EXERCISE GOAL: Rewrite the data below, renaming "screenshot" to "image" and keeping everything else the same. Leave the pictures out of your answer.

-- DATA IN THIS EXERCISE start --

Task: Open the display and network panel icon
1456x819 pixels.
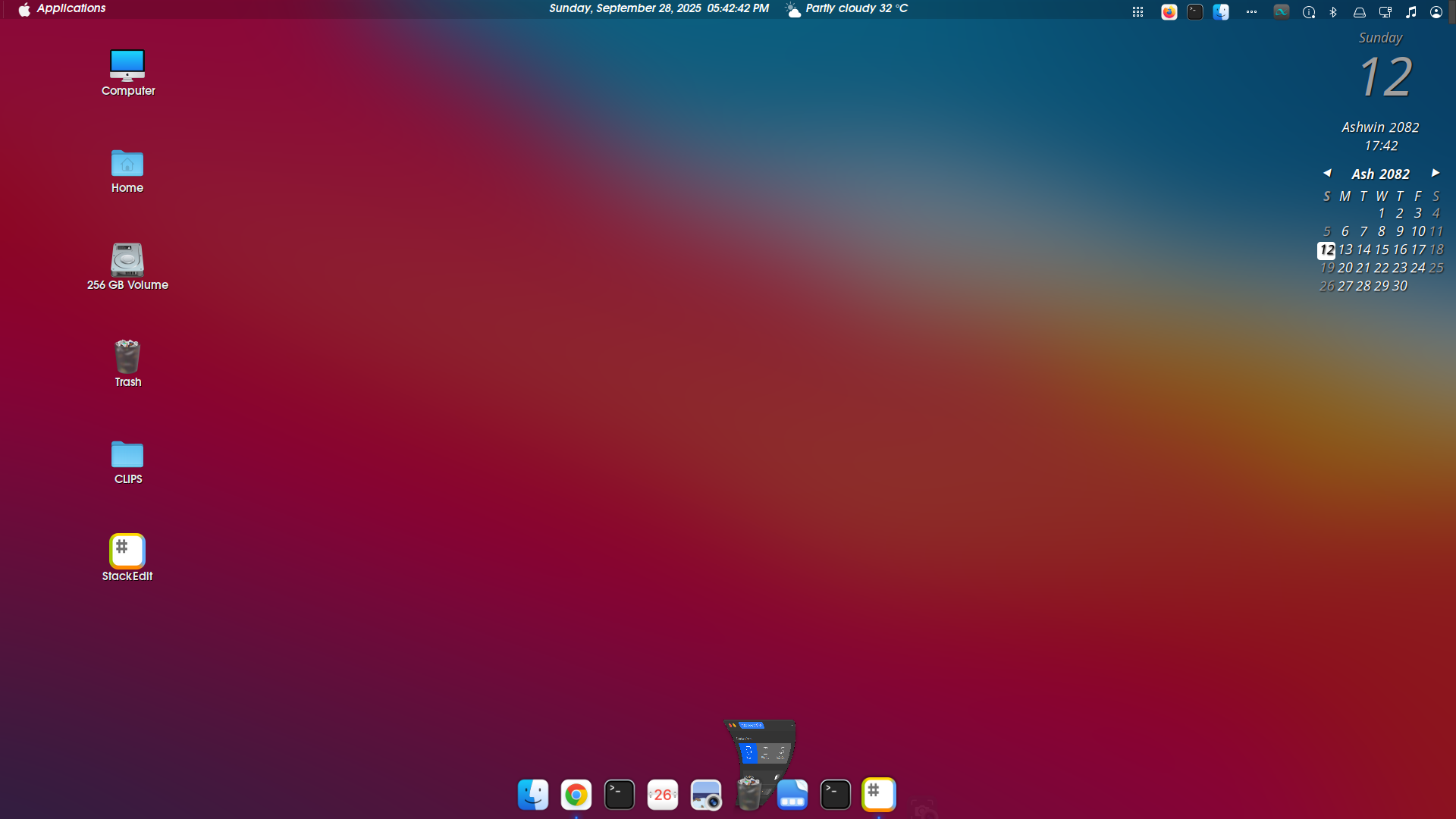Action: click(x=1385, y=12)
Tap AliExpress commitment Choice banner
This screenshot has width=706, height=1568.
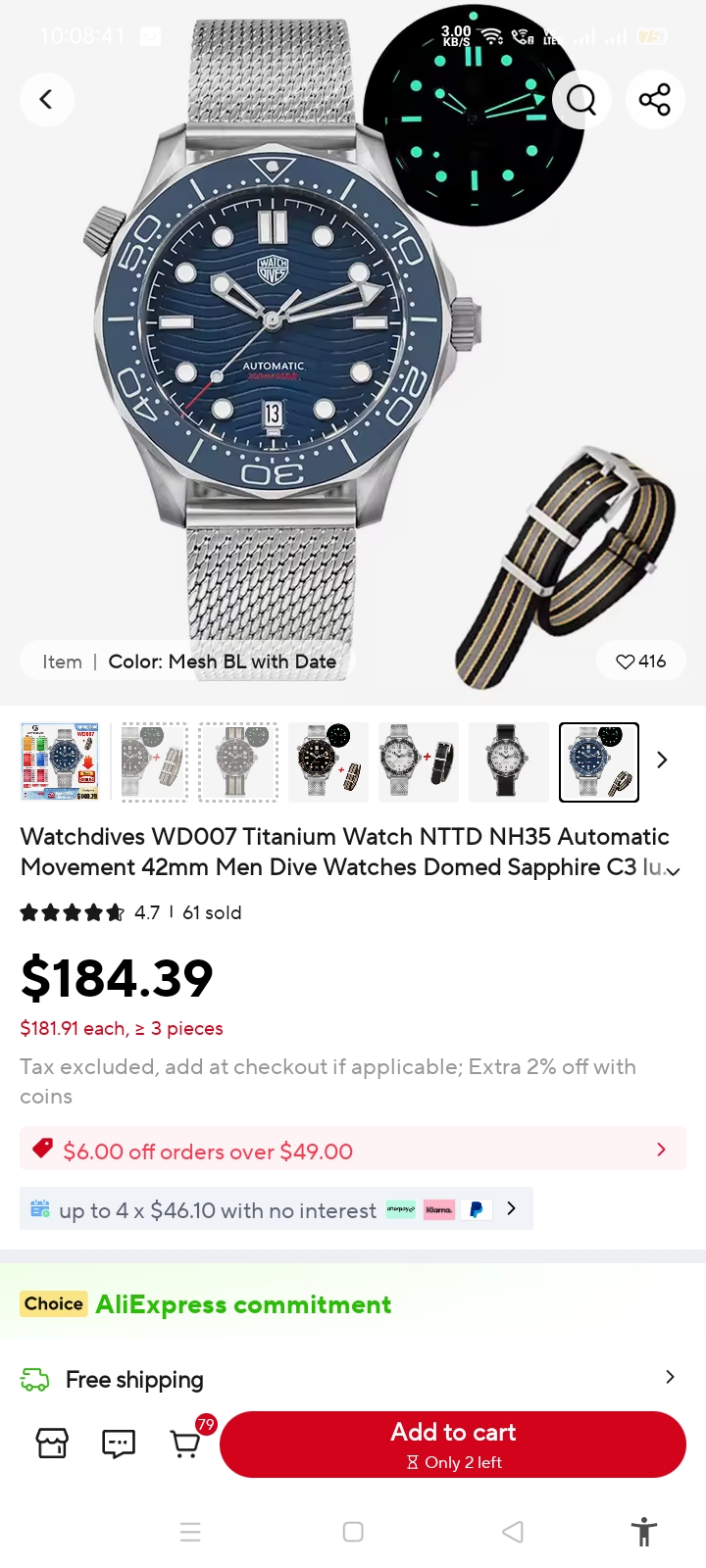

-- DATA IN THIS EXERCISE end --

EXPECTED ANSWER:
Task: Open the display and network panel icon
1456x819 pixels.
Action: click(x=1385, y=12)
Tap AliExpress commitment Choice banner
This image has width=706, height=1568.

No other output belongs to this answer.